== Your tasks ==
• A. Quote the healthcare M&A article word for word, beginning at the words "From Walmart-Humana to" and stopping after "M&A so hot?".
• B. According to the healthcare M&A article, how many deals were there for U.S. healthcare targets last year?
• C. Proceed with the article on healthcare mergers and acquisitions, picking up after its final sentence.

== Text under study ==
It seems as if almost every other week a new healthcare megamerger is announced that is supposed to transform the industry.
From Walmart-Humana to CVS-Aetna – to the recent announcement in the Dallas market around Baylor, Scott & White and Memorial Hermann – the continuous message is that disruption has arrived and the walls of traditional M&A are falling down. Last year, there were 579 deals for U.S. healthcare targets, the second highest total on record. Why is healthcare M&A so hot?
In the healthcare industry, companies are using M&A as a strategy to adapt and respond to a rapidly changing industry environment. Faced with a shifting technological landscape, they are looking for outside expertise and systems to remain competitive. And in private equity, which is investing in healthcare at a rapid rate, attractive margins and profitability are driving them to certain healthcare sub-sectors.
A recent survey of 100 healthcare M&A dealmakers uncovered several insights to understand what’s going on in this market. These are the top trends.
A strong economy and low interest rates have significantly improved access to capital. Many companies have paid down debt, stockpiled cash, and are now in a position to spend. From a dry powder position, conditions are ideal for healthcare organizations to evolve through acquisitions, though increased access to capital has created more competition and pushed multiples to all-time highs.
As a result, the shortage of financially attractive acquisition targets is currently the biggest challenge in healthcare M&A. These challenges – high valuations, excessive competition and short timelines for due diligence – have created a seller’s market. The dearth of acquisition targets is further exacerbated by the fact that there simply aren’t many healthcare companies with updated technology/IT systems and additional investment must be factored into the deal model.
2. Heightened competition and prices are spurring healthcare companies to joint ventures
Amid heightened competition and pace of transformation, healthcare companies are turning to joint ventures and alliances to expand into new markets and grow top-line revenue more quickly — and with less hassle than pure M&A. An overwhelming majority of our respondents (79 percent) told us they expect to pursue alliances, partnerships, and joint ventures in the next 12 to 18 months.

== Material supplied ==
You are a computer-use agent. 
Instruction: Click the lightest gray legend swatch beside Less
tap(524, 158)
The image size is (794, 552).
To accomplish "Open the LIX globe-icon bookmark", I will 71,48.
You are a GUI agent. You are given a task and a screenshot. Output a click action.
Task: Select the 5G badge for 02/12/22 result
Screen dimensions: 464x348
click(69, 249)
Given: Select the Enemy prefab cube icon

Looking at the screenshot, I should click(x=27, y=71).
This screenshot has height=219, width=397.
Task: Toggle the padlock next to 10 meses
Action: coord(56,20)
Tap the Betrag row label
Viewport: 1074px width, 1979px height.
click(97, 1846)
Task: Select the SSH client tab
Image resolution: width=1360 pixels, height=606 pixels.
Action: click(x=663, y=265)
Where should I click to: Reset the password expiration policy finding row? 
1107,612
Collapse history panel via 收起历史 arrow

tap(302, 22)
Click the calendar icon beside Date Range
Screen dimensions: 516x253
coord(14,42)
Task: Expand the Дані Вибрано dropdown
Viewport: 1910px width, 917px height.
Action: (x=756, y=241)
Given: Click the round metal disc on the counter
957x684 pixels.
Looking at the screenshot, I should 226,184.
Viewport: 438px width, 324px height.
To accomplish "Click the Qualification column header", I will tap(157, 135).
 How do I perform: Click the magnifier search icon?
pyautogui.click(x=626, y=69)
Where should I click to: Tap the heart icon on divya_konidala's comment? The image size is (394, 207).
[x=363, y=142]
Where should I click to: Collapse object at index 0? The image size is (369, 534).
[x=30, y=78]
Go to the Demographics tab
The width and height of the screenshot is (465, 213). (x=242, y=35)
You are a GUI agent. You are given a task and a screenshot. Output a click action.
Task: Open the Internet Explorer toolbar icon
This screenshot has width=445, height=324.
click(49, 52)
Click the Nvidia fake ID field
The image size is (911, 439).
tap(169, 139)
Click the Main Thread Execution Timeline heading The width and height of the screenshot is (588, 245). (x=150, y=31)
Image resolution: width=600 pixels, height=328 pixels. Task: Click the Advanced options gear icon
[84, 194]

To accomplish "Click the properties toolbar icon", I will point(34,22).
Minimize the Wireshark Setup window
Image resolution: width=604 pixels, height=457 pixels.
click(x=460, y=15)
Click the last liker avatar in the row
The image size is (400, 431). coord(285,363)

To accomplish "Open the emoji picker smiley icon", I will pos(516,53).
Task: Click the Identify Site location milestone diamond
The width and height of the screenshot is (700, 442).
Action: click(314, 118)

== Results of the tasks ==
• A.
From Walmart-Humana to CVS-Aetna – to the recent announcement in the Dallas market around Baylor, Scott & White and Memorial Hermann – the continuous message is that disruption has arrived and the walls of traditional M&A are falling down. Last year, there were 579 deals for U.S. healthcare targets, the second highest total on record. Why is healthcare M&A so hot?

• B. There were 579 deals for U.S. healthcare targets last year.

• C.
While alliances come with their own set of challenges, they allow organizations to realize value earlier by avoiding some of the incredibly challenging and time-consuming aspects of M&A deals, such as fully integrating infrastructures, cultures, and technology. JVs can also be a means of accessing new technology. The most prominent benefits of partnerships and joint ventures, respondents told us, is the opportunity to access outside technology or expertise (57 percent said this). In a world that increasingly favors a digital-first approach, quicker access to new technology could be game-changing for some organizations.
Technology has emerged as one of the central forces – if not the most important force of all – shaping acquirers’ M&A strategies in healthcare. An overwhelming majority of our survey respondents, 93 percent, say technology and systems integration challenges are creating added complexity in the healthcare industry. Also, more than a third of our survey respondents (36 percent) said the fast pace of technological change would pose the greatest challenge to healthcare companies over the next one to three years.
In the context of M&A, this raises the importance of technology and digital due diligence in the targeting phase and makes it critical to plan how acquired companies will be able to adapt, or disrupt, using technology going forward.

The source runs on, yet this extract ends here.